The process of improving the model based on ad hoc A/B testing is as follows.

Derive improvements based on research and analysis and implement them in the ad hoc model (same as before)
After the offline test, if improvement is confirmed, perform ad hoc A/B testing with the ad hoc model
1. If the ad hoc test performance is good, maintain the modifications to the ad hoc model
2. If the performance isn't good, roll back the modifications made to the ad hoc model
Repeat step 2 while implementing additional improvements in the ad hoc model
After several ad hoc tests, finally compose a new model and conduct A/B testing at a 5:5 ratio as before

The existing A/B test was a process of final confirmation at the stage before release, assuming a certain amount of performance improvement. On the other hand, the ad hoc A/B test is a process aimed at verifying the performance of individual changes, which helps to reduce the burden. Since online testing is performed longer during a similar development period as before, it also has the advantage of increased reliability.

Application results

We introduced the results of such improvements in the recent process of improving the OpenChat personalized recommendation model. Below is the timeline of the model improvement process we performed this time, where we conducted the final A/B test after performing ad hoc A/B test four times. To shorten the development period, we minimized the interval between ad hoc A/B tests, and during each test period, we implemented the next ad hoc model and performed offline testing.

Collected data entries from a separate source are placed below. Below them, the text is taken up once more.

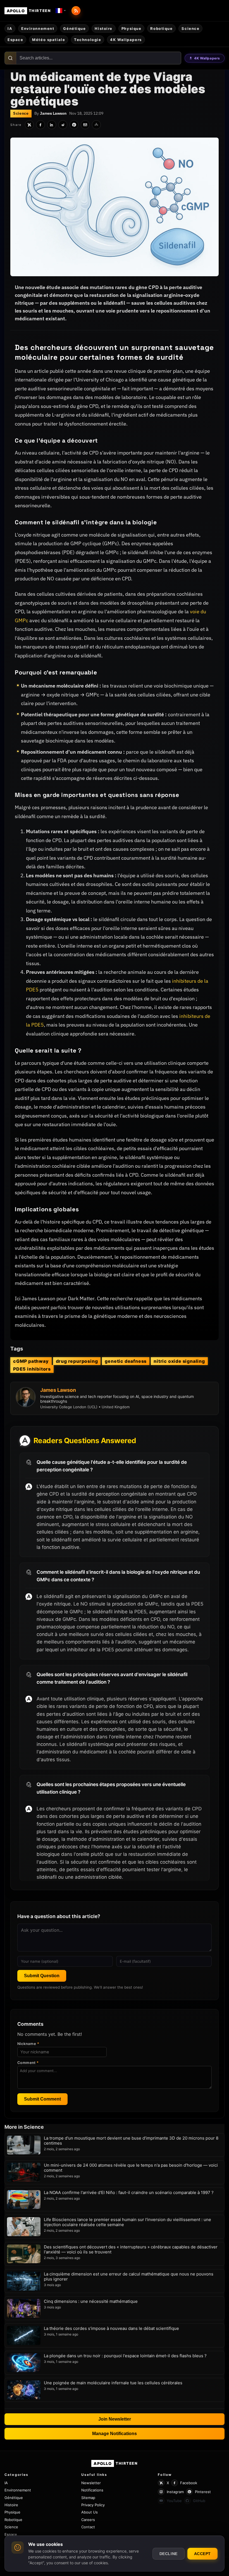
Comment (28, 2062)
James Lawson (53, 113)
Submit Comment (42, 2099)
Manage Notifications (114, 2433)
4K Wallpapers (207, 58)
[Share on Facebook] (40, 124)
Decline (168, 2553)
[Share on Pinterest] (74, 124)
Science (190, 28)
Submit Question (41, 1975)
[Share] (96, 124)
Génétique (74, 28)
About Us (89, 2512)
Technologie (87, 39)
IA (10, 28)
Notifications (92, 2490)
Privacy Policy (93, 2505)
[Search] (10, 58)
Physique (131, 28)
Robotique (161, 28)
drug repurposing (77, 1361)
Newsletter (91, 2483)
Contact (88, 2527)
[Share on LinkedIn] (51, 124)
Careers (88, 2519)
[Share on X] (29, 124)
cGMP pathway (31, 1361)
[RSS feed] (75, 10)
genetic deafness (126, 1361)
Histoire (103, 28)
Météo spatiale (48, 39)
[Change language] (61, 10)
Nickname (28, 2043)
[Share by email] (85, 124)
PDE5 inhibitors (32, 1369)
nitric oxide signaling (179, 1361)
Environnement (37, 28)
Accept (202, 2553)
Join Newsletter (114, 2419)
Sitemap (88, 2497)
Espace (15, 39)
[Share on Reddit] (62, 124)
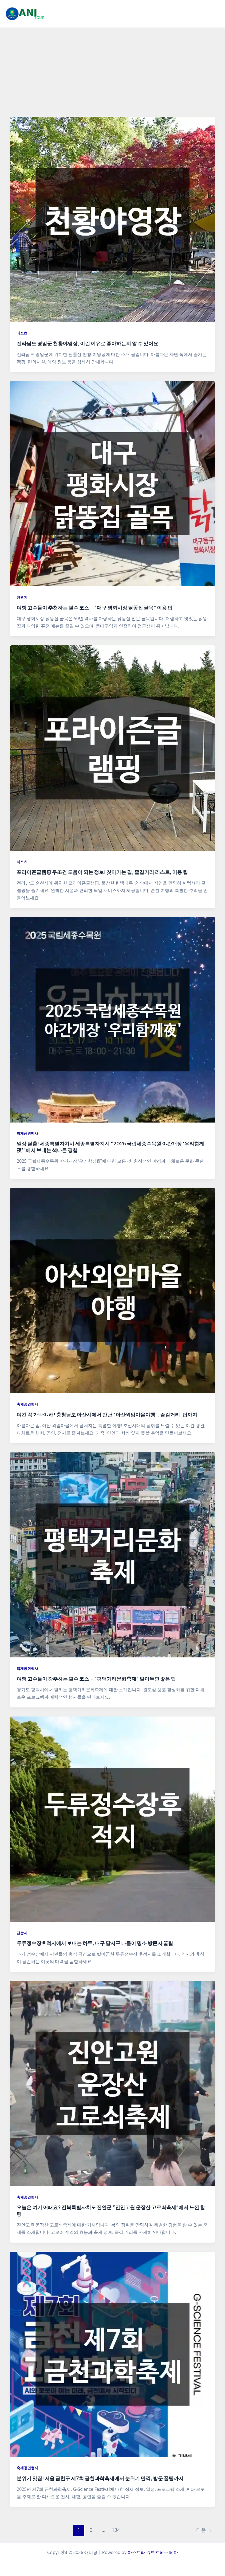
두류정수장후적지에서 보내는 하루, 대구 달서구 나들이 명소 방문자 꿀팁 (95, 1943)
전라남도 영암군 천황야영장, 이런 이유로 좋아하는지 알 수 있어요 (87, 343)
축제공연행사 (27, 1133)
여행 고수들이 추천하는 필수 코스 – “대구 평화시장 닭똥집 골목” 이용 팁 (95, 607)
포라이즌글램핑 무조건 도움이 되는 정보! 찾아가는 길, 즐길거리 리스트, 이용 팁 (102, 872)
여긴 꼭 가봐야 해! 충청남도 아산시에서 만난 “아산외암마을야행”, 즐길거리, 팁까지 (107, 1414)
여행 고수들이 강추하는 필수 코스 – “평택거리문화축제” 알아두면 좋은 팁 (96, 1678)
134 (116, 2530)
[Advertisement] (112, 68)
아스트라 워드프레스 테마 (153, 2552)
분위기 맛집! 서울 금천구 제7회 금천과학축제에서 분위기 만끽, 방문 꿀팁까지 (100, 2478)
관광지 (22, 597)
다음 (204, 2530)
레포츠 (22, 332)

In this improvement process, as you can see from the performance improvement graph below, we were fortunate that the ad hoc A/B test results generally improved gradually as the test progressed. We continued to accumulate changes without any rollbacks and updated the ad hoc model (currently, we train and infer models separately by country and aggregate each evaluation indicator).

There were also cases where the degree of improvement was slightly lower than the previous test, but not to a significant degree. As mentioned earlier, there are limitations to using KPI values from different periods for model comparison, and because the results were consistently good compared to the existing model. Moreover, to scrutinize the contribution of each individual change point, it's necessary to test combinations of multiple change points, but if conducted in this way, the test period would be too long. Therefore, we mainly focused on confirming whether the change point has a significant negative impact on the online test as the changes are accumulated.

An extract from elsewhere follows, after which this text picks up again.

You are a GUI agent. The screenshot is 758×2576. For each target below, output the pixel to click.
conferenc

For your information, in the case of Thailand, the filtering policy was changed separately from the model performance improvement between the last ad hoc A/B test and the final test. This policy change reduced the performance gap with the existing model, resulting in a slightly downward graph of the final improvement rate.

After applying the improvement results, we could also gain a great advantage that the entire process was clearly structured. As the planned test was systematically organized to see how far it had progressed, it was suitable for sharing progress with the outside of the team. Thanks to this, the release decision was made without delay, and we were able to successfully release a new model.

Conclusion

The ability to perform ad hoc A/B tests was made possible thanks to the full support of the OpenChat planning team. Although it's limited to some users, presenting the results of a new model is certainly a risky task. The OpenChat planning team trusted our team, which has been continuously improving the model, allowing us to proceed with the work. We believe that our team's ability to quickly stop A/B tests and restore them to their original state in the event of a problem also contributed to this trust.

Based on the principle that the user is at the heart of everything we do, we will continue to vigorously improve our models to ensure that OpenChat users receive higher quality recommendations.